• [Aim of the task]: Arrange the lines from the one with "979x512 pixels. At" through the end of the items as a Markdown table with columns Row and Line, leaving out blank lines and the pictures.

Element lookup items
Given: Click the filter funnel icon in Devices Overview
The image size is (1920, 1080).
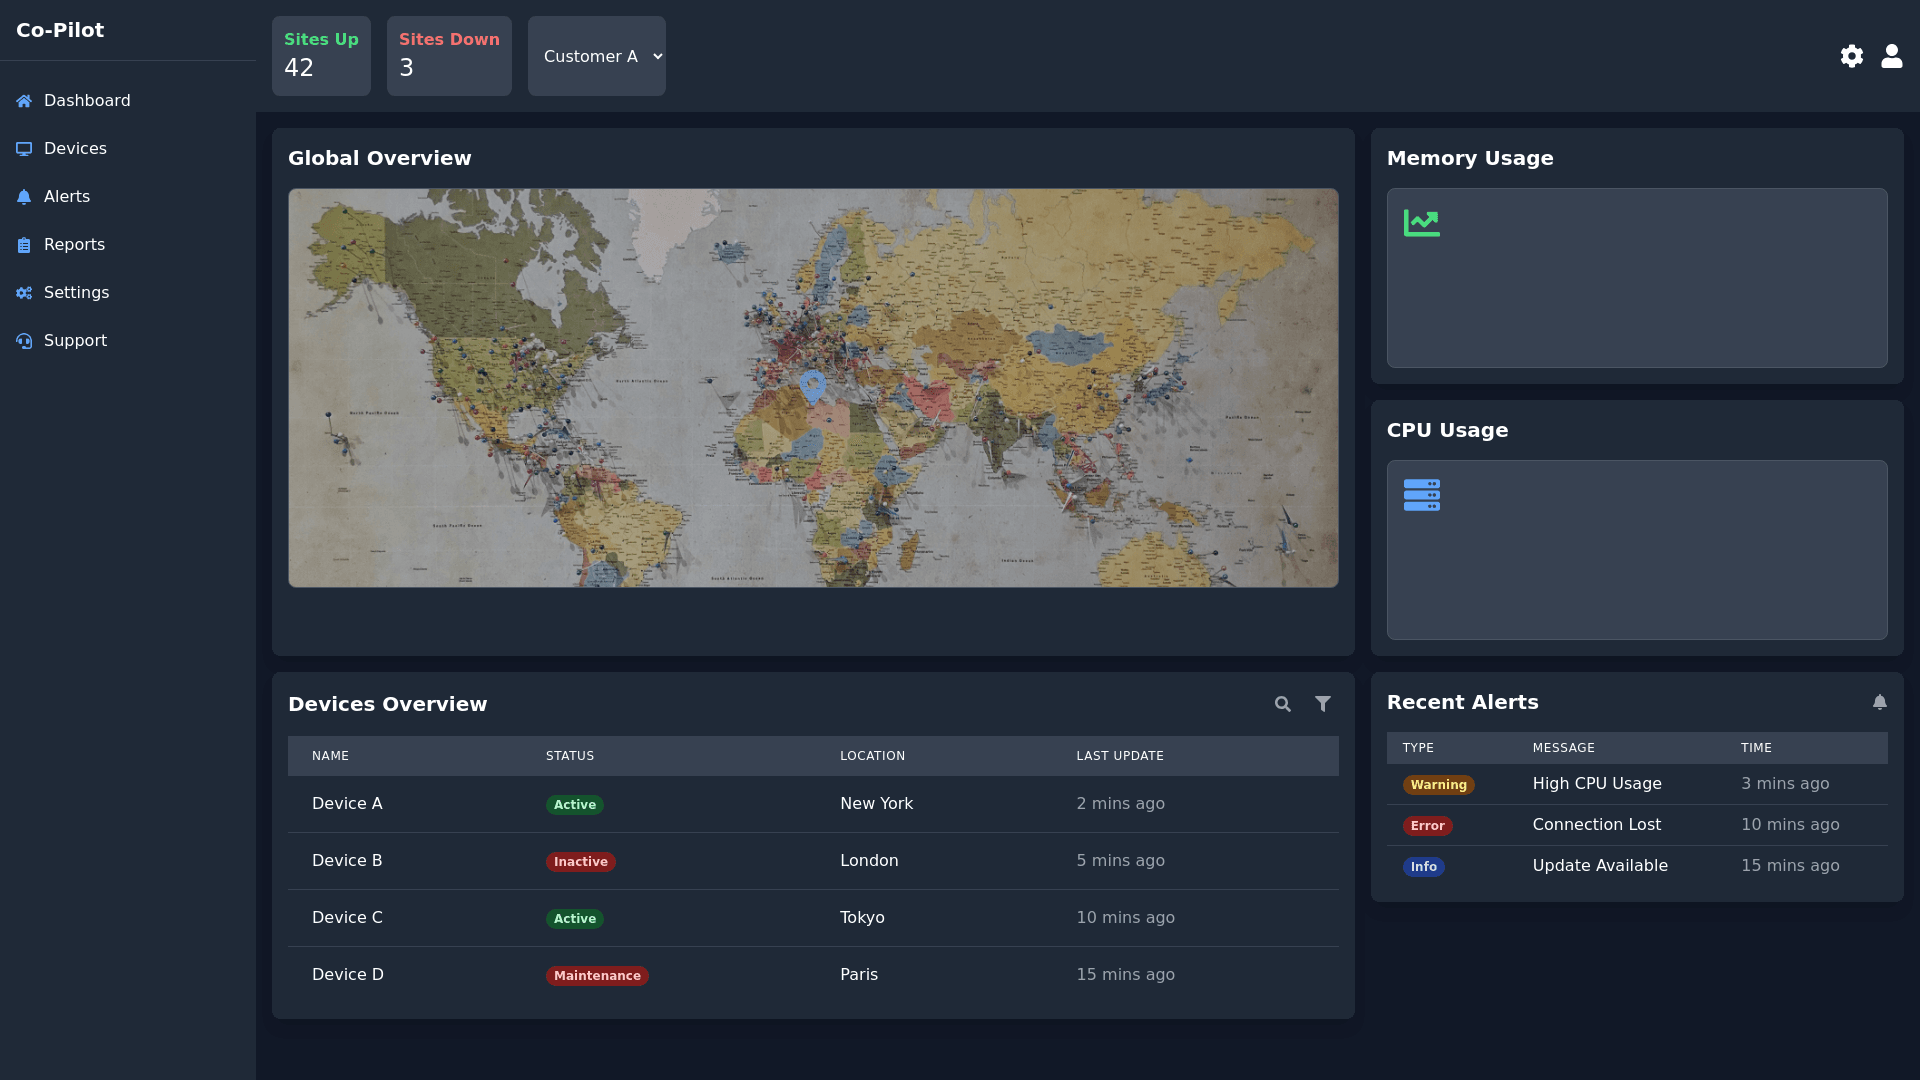Looking at the screenshot, I should click(1322, 704).
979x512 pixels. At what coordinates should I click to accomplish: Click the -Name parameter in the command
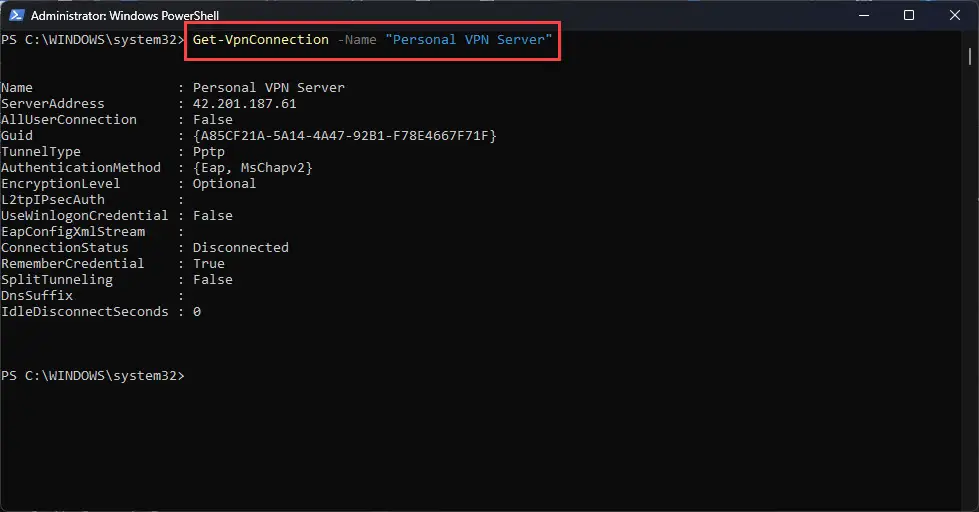click(x=357, y=40)
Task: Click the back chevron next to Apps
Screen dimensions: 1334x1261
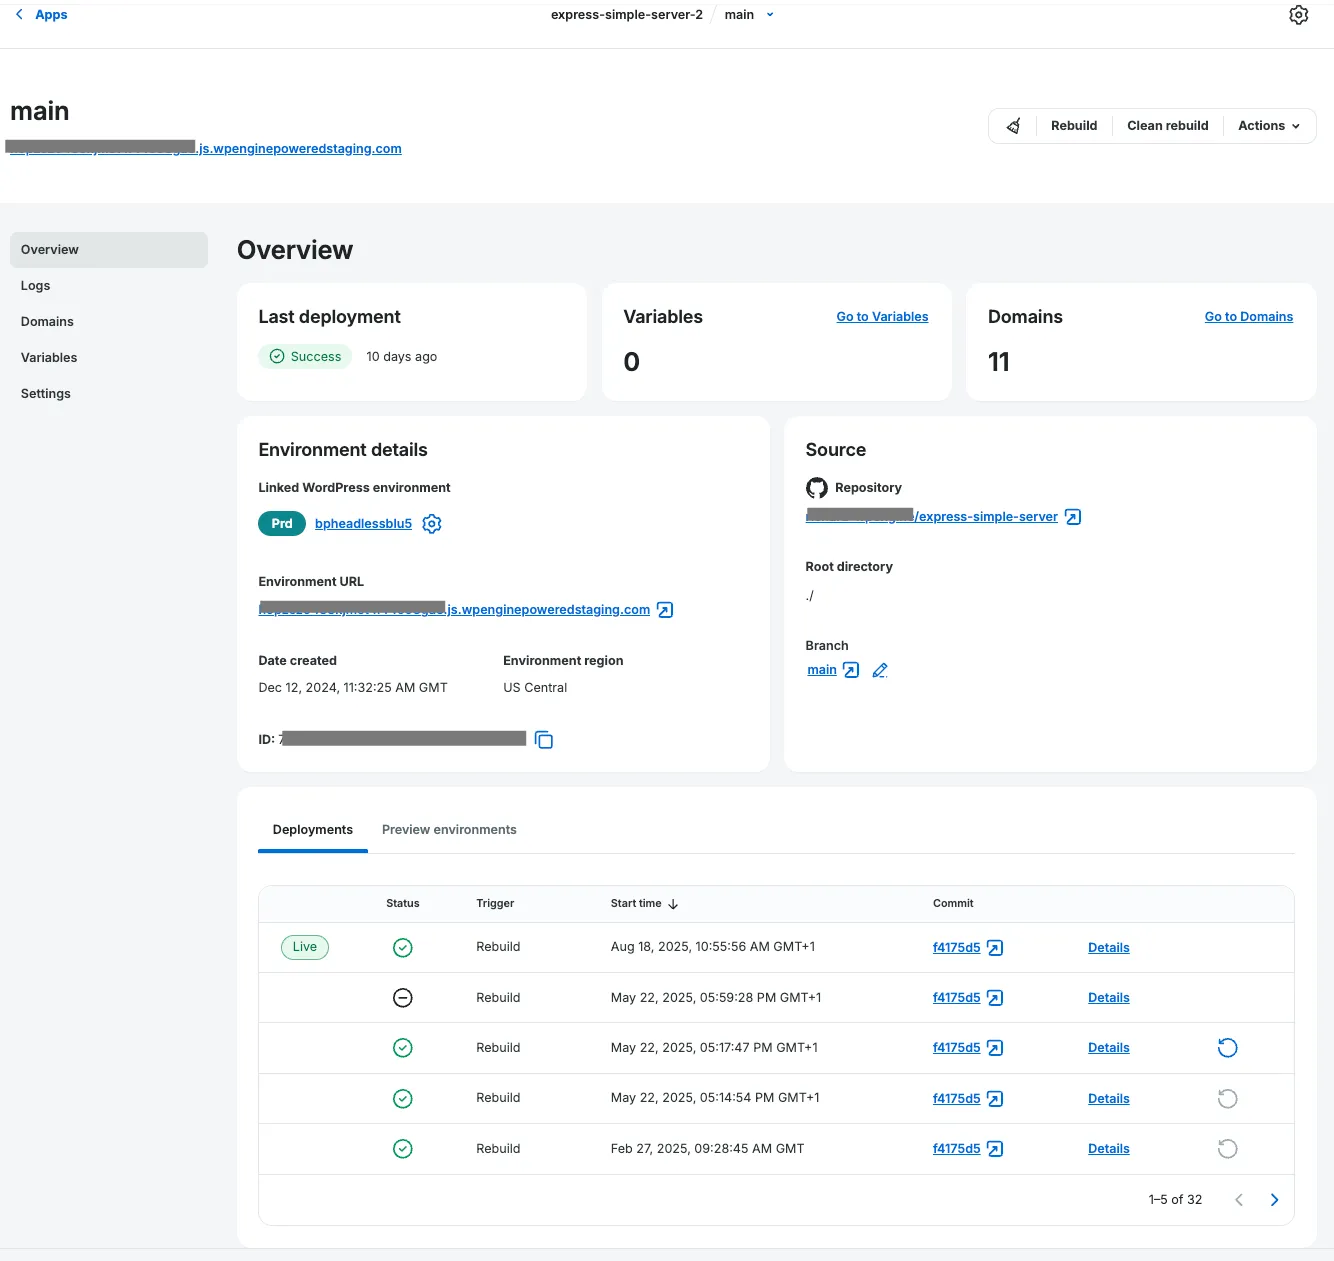Action: [x=18, y=14]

• [The result]:
| Row | Line |
|---|---|
| 1 | 979x512 pixels. At what coordinates should I click to accomplish: Click the -Name parameter in the command |
| 2 | click(x=357, y=40) |
| 3 | Task: Click the back chevron next to Apps |
| 4 | Screen dimensions: 1334x1261 |
| 5 | Action: [x=18, y=14] |